Good served 10 years for writing threatening letters to corporations she accused of polluting. Now she's campaigning to rid Lake Champlain of pollution she says is coming from an International Paper Co. mill in Ticonderoga, N.Y.
"I don't want people to focus on who I am, but what I'm saying" she told the Rutland Herald last week.
Although she was a disciple of Manson, Good was never implicated in the 1969 slayings of actress Sharon Tate and six others that led to the convictions of Manson and three members of his "family."
Good shared an apartment with Manson follower Lynette "Squeaky" Fromme, now serving a life sentence for the attempted assassination of President Gerald R. Ford in 1975. After Fromme's arrest investigators found 3,000 letters Good had written to such companies as Union Carbide Corp., warning of death or disaster for continued pollution.
Upon her parole in 1985, Good came to Vermont. She dropped her last name and went by her first and middle names: Sandra Collins.
"When I first came here, I knew the lake was sick," she said. "I looked at the lake, and I knew something was wrong."
Good and her housemate, Earl Parsons, who owns their lakefront home, have been leaders in the fight against the paper company.

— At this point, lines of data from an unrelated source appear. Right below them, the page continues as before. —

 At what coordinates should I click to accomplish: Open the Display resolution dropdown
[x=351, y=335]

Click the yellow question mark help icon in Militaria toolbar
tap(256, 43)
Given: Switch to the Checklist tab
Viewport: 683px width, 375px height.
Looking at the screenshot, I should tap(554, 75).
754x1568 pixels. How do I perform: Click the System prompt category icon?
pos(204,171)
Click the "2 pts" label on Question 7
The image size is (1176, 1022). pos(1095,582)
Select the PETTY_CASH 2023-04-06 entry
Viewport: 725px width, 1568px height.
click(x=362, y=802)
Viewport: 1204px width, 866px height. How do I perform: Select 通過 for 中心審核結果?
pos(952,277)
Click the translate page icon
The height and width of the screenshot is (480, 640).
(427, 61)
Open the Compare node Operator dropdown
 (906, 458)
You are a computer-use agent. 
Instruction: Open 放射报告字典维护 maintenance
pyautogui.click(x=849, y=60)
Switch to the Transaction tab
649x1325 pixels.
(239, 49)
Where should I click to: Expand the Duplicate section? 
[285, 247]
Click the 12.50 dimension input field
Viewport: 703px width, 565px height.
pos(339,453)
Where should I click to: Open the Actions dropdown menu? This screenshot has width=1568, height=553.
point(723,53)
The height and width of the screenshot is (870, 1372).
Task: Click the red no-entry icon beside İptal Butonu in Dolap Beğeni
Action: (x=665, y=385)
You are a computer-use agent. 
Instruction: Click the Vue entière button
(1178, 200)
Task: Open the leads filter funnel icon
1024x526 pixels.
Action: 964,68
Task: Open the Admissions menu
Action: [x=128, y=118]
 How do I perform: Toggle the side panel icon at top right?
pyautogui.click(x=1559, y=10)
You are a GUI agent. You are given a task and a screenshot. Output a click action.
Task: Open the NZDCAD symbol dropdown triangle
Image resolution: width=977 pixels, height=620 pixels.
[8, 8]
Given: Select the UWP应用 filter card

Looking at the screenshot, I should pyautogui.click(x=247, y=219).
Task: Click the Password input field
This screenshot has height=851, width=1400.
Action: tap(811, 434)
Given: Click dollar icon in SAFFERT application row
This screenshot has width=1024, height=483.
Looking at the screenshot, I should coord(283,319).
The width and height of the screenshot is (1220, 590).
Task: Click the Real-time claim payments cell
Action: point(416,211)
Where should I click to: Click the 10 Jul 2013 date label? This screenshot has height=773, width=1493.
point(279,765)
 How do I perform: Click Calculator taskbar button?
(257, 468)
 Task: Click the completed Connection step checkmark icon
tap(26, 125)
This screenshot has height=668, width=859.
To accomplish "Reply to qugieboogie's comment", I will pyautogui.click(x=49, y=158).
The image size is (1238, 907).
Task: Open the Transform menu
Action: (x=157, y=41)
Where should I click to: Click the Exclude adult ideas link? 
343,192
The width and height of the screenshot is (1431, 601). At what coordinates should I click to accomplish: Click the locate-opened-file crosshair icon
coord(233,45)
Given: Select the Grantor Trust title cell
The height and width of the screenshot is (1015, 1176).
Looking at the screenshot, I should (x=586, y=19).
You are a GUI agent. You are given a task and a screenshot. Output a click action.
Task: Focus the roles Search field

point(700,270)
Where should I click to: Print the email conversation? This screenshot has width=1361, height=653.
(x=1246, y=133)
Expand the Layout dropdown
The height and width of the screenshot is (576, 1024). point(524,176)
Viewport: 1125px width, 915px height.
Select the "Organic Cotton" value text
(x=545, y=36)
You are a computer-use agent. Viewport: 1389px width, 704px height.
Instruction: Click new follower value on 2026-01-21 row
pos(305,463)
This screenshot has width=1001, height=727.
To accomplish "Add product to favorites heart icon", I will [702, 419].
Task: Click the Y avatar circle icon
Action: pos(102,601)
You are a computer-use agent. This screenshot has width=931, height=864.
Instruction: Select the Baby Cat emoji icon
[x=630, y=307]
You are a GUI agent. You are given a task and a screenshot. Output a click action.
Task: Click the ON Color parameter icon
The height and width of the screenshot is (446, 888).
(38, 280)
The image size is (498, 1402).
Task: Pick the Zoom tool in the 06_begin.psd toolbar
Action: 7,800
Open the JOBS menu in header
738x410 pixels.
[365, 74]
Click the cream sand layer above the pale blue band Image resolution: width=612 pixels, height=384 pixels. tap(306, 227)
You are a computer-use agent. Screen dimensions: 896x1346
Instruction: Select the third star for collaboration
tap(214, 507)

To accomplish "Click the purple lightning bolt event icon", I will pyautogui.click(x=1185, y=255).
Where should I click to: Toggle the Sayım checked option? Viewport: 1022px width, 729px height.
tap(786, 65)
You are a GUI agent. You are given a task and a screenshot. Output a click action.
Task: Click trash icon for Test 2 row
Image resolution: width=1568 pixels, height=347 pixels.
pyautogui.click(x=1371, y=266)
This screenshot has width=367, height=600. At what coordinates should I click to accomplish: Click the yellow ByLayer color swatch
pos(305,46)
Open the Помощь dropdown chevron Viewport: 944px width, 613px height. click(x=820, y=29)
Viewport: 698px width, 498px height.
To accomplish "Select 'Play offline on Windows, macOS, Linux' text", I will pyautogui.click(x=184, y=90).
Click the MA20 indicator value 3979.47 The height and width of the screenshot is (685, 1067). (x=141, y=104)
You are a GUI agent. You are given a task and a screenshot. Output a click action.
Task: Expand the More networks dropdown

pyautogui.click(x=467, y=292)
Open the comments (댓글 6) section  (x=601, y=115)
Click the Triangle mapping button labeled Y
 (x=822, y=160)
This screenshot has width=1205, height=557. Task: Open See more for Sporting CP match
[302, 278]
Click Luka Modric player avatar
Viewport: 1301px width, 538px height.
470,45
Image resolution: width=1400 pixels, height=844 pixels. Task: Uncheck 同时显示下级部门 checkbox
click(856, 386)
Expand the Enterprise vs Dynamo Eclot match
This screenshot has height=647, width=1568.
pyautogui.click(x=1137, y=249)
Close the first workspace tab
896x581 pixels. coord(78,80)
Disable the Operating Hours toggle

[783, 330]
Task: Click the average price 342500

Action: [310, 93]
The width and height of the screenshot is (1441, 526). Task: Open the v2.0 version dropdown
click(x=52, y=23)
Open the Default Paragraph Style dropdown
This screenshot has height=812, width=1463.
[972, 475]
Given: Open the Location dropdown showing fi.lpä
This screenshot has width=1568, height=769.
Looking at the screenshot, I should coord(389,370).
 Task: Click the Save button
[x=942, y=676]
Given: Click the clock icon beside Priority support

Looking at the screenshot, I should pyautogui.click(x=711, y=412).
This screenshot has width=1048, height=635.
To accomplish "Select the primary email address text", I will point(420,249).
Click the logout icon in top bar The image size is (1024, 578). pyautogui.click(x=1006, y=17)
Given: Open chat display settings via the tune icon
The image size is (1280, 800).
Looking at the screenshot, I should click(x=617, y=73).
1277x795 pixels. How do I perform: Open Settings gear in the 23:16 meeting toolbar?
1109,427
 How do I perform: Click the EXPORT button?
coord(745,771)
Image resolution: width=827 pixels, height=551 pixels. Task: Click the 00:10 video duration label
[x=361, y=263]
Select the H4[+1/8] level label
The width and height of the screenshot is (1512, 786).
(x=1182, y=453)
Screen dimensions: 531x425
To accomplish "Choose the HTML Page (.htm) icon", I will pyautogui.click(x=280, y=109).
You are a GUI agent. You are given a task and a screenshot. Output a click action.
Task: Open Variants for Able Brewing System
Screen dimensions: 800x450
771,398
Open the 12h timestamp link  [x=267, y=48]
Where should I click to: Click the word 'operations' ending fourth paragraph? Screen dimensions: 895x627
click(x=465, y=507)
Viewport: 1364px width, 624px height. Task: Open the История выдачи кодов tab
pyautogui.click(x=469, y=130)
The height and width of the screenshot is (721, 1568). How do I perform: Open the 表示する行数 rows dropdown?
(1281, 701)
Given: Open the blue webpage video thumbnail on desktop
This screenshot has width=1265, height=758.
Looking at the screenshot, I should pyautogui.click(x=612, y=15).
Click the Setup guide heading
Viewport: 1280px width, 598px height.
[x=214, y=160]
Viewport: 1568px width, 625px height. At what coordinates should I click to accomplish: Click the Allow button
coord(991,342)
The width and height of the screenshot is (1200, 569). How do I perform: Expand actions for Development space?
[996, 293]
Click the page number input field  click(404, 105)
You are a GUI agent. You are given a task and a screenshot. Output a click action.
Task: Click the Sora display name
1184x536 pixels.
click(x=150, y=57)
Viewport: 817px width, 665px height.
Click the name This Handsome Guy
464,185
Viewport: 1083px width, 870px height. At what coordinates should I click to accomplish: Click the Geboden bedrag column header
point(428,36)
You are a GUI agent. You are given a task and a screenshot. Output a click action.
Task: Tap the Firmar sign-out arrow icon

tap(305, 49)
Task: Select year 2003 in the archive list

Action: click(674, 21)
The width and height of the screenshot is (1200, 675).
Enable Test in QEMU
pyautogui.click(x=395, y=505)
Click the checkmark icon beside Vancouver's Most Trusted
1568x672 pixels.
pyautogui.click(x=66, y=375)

Pollution from the plant has been an issue since the mill was built in 1971. Recently the company settled a federal lawsuit alleging the mill's pollution caused a nuisance and lowered lakeshore property values.
The settlement requires the company to deposit $5 million into a fund for research on the lake and make payments to property owners. Good and Parsons have refused to accept any money, calling the settlement "a monumental buy-off."
Sandra fought the building of a large manpower dependent papermill in Vermont while never publically mentioning that she was unemployeed and on welfare much of her life.